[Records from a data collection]
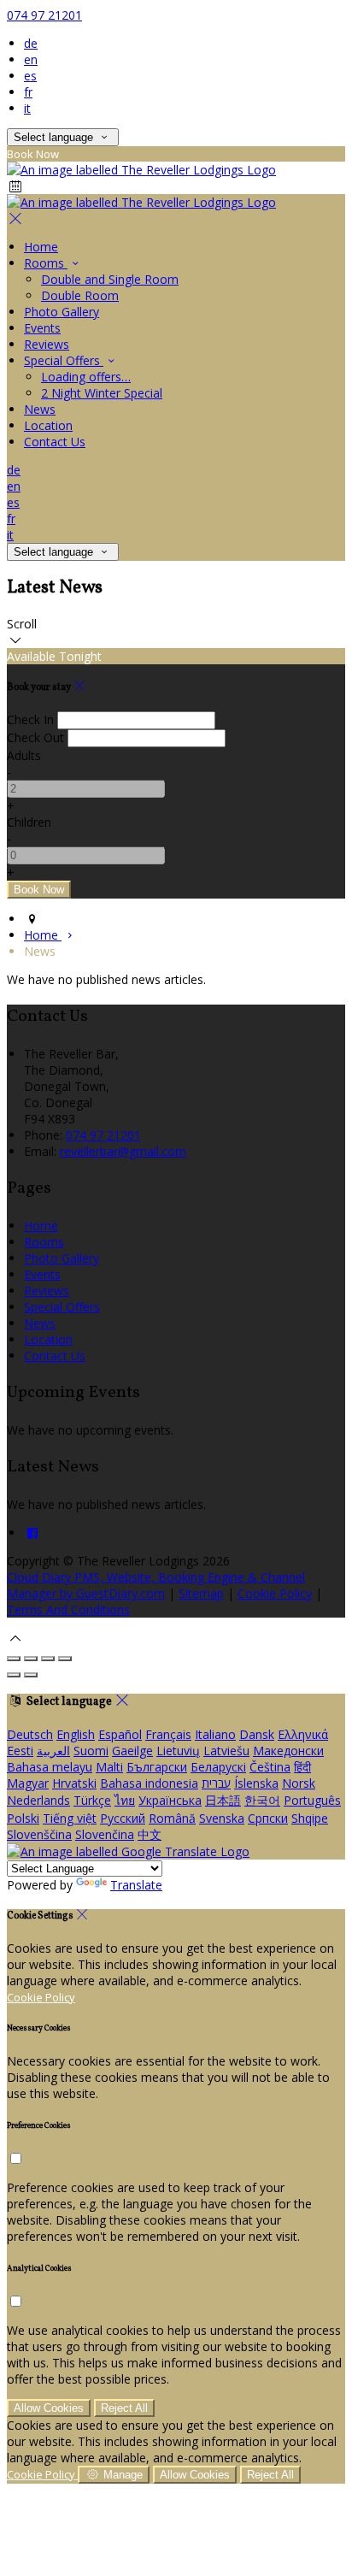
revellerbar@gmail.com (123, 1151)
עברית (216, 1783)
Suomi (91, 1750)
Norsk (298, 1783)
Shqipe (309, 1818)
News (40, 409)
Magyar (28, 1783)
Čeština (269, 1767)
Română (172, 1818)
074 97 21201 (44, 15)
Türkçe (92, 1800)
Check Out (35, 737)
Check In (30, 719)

ABOUT THIS EXERCISE: The line containing "News (40, 409)" and all lines after it, through the end of the entries above, are to be returned exactly and alone.

RESPONSE FOR THIS EXERCISE:
News (40, 409)
Magyar (28, 1783)
Čeština (269, 1767)
Română (172, 1818)
074 97 21201 (44, 15)
Türkçe (92, 1800)
Check Out (35, 737)
Check In (30, 719)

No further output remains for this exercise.